Jovanka menghela nafasnya. Setelah menyalakan lampu, dia bisa melihat jika kamar Daxter sangat berantakan dengan beberapa botol minuman keras. Daxter pasti sedikit lepas kendali tadi, dan Jovanka merasa sangat menyesal sekarang karena tidak datang lebih awal.
"Kamu marah?" lirih Jovanka.
Inilah yang ia takutkan sejak awal. Jovanka takut jika Daxter menatapnya sebagai monster karena telah menyukai seorang bayi yang bahkan masih belum bisa melihat dunia dengan jelas.
"Aku tahu kamu jijik sama aku. Tapi Daxter..." Jovanka menghentikan ucapannya karena Daxter sudah mendorongnya ke ranjang lalu menciumnya dengan membabi buta.

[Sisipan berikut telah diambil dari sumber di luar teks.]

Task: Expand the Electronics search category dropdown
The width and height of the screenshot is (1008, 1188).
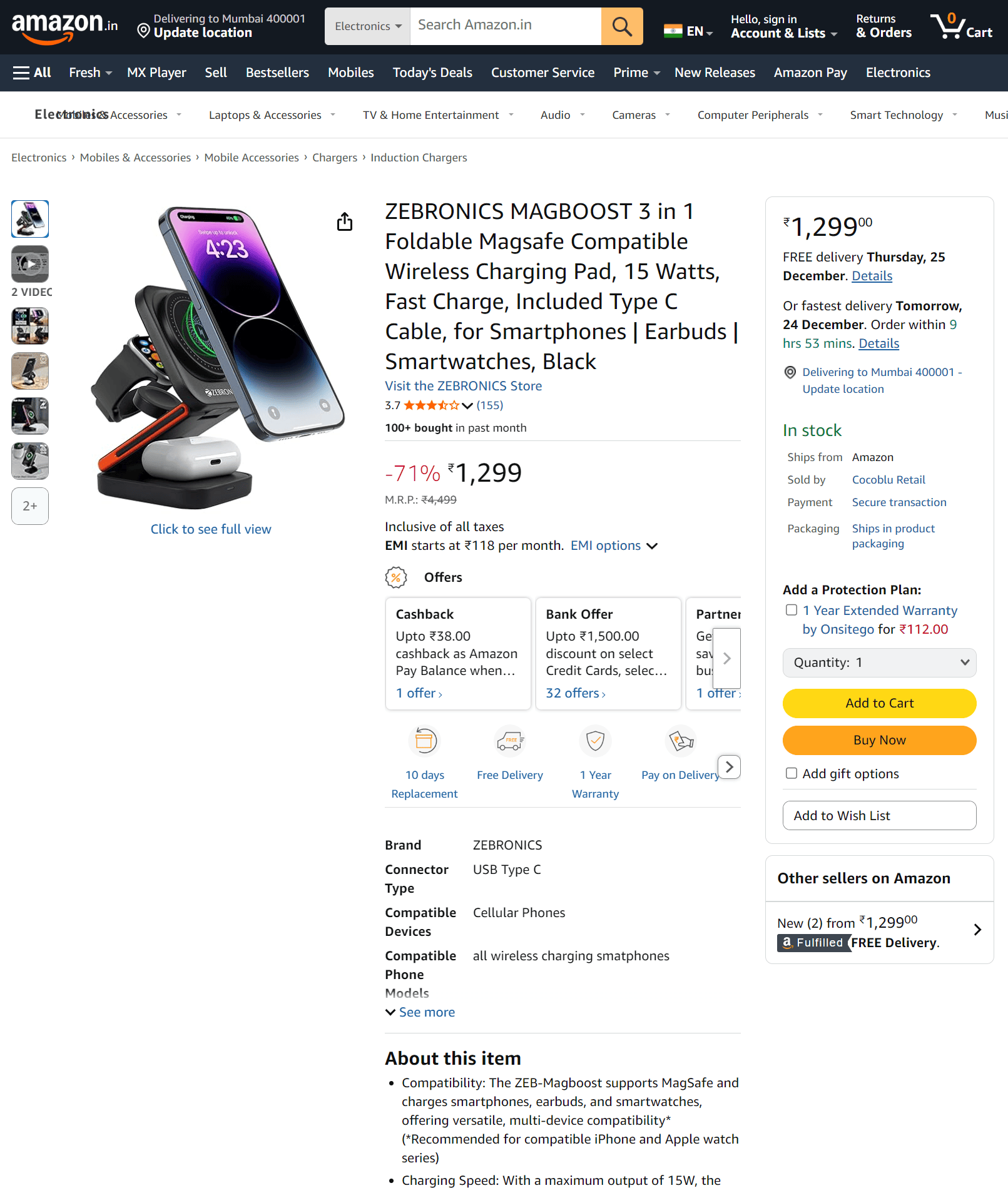Action: tap(367, 26)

"Daxter, kita harus bicara dulu," Jovanka menahan dada Daxter saat laki-laki itu sudah menurunkan ciumannya ke arah lehernya. "Kita harus bicarakan tentang kita malam ini juga, Daxter." lanjutnya yang membuat Daxter menghentikan ciumannya.
"Apa yang mau kamu bicarakan, Jo?" tanya Daxter dengan kepala yang ia sembunyikan di ceruk leher wanitanya. Daxter selalu menyukai bau Jovanka yang merupakan campuran dari aroma parfum Versace bright crystal absolu dan aroma tubuhnya sendiri.
"Aku tahu kamu jijik..."
"Kenapa aku harus jijik, Jovanka? Demi Tuhan, aku mencintai kamu!" potong Daxter sambil menciumi leher jenjang Jovanka hingga wanita itu menggeliat karena geli.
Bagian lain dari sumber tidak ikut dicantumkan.